**WHAT IS EXPECTED**
Each line from the one containing "Image resolution: width=1920" through the end of the entries below must be output exactly; no other line belongs.

───── DATA FOR PROCESSING ─────

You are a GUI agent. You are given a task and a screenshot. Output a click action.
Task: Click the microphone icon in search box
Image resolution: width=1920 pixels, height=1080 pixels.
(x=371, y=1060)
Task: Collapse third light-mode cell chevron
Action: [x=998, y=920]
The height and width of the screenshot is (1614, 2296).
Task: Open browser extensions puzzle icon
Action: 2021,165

─────

**RESPONSE FOR THIS EXERCISE**
Image resolution: width=1920 pixels, height=1080 pixels.
(x=371, y=1060)
Task: Collapse third light-mode cell chevron
Action: [x=998, y=920]
The height and width of the screenshot is (1614, 2296).
Task: Open browser extensions puzzle icon
Action: 2021,165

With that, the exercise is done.